If there’s one thing we like around here more than bacon, it’s fresh, wholesome pastured poultry. Our meat chickens are nearly free range. We use portable, movable, Salatin style pens to ensure that they have maximum access to rejuvenating sunlight, fresh country air, and all the bugs they could ever want- in every shape and size! Somewhat surprising to many, our chickens eat a rather large volume of grasses and forbs and especially the tender clovers. Our pens are moved daily, and sometimes twice a day depending on the time of year, the age of the birds, weather conditions, and health of the soil. It’s a satisfying image watching the feathered friends devour the dew-laden clover in the morning.

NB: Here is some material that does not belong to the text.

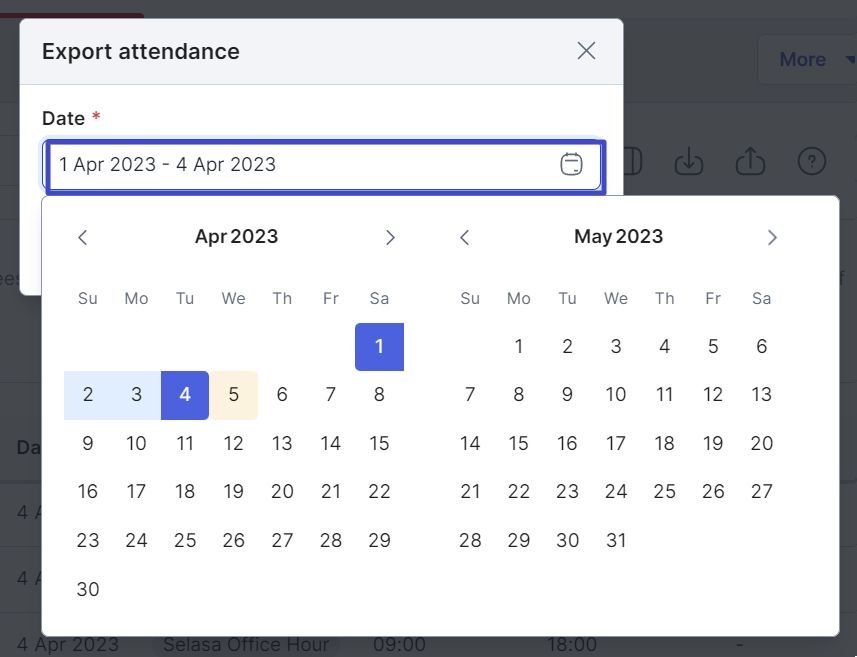Click the Apr 2023 month header
This screenshot has width=857, height=657.
pos(236,237)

Each year, we buy chicks from the hatchery, and they arrive at our farm as day-old chicks. Once they are home, Nathaniel and I carefully and quickly dip their little chick beaks into the waterer and feed. This introduction helps the chicks associate with where their food and water is. They are then moved under the heat lamps to adjust to their new home, stretch out, and get comfy. It doesn’t take long before the babies have full bellies, have quenched their thirst, and their loud cheeps turn into low chirp as the stretch out under the heat lamps and get some rest.

After a few weeks in the brooder house, the birds begin to feather out and they become more resilient to fluctuating springtime weather conditions. Around four to five weeks, depending on weather and the chicks progress, they get relocated into their movable pens in the pastures. They spend their next 6-8 weeks in these moveable pens. They are moved every single day and often twice as they get larger. The last trip they take is from the fields to a farm up the road with wonderful facilities and handle all of our birds. They come entirely cleaned, plucked, packaged in vacuum sealed bags, labeled, and frozen as whole birds. You’ll be hard-pressed to find a tastier bird around.

Most people are familiar with the Cornish Cross meat birds that have become popular with grass-based farmers. We have raised them in the past and will do so again in the future, as they are a delicious bird. More and more, however, we lean towards the Freedom Ranger breed of chickens. Not only does the bird sound patriotic and marvelous, but they outperform anything else out there. These birds take a little longer to raise on pasture than the Cornish Cross but exhibit hardly any of the health issue associated with Cornish Cross. They are by no means couch potatoes. They are just as active and lively as our laying hens. The only delicate thing about these birds is their meat when it comes out of the oven.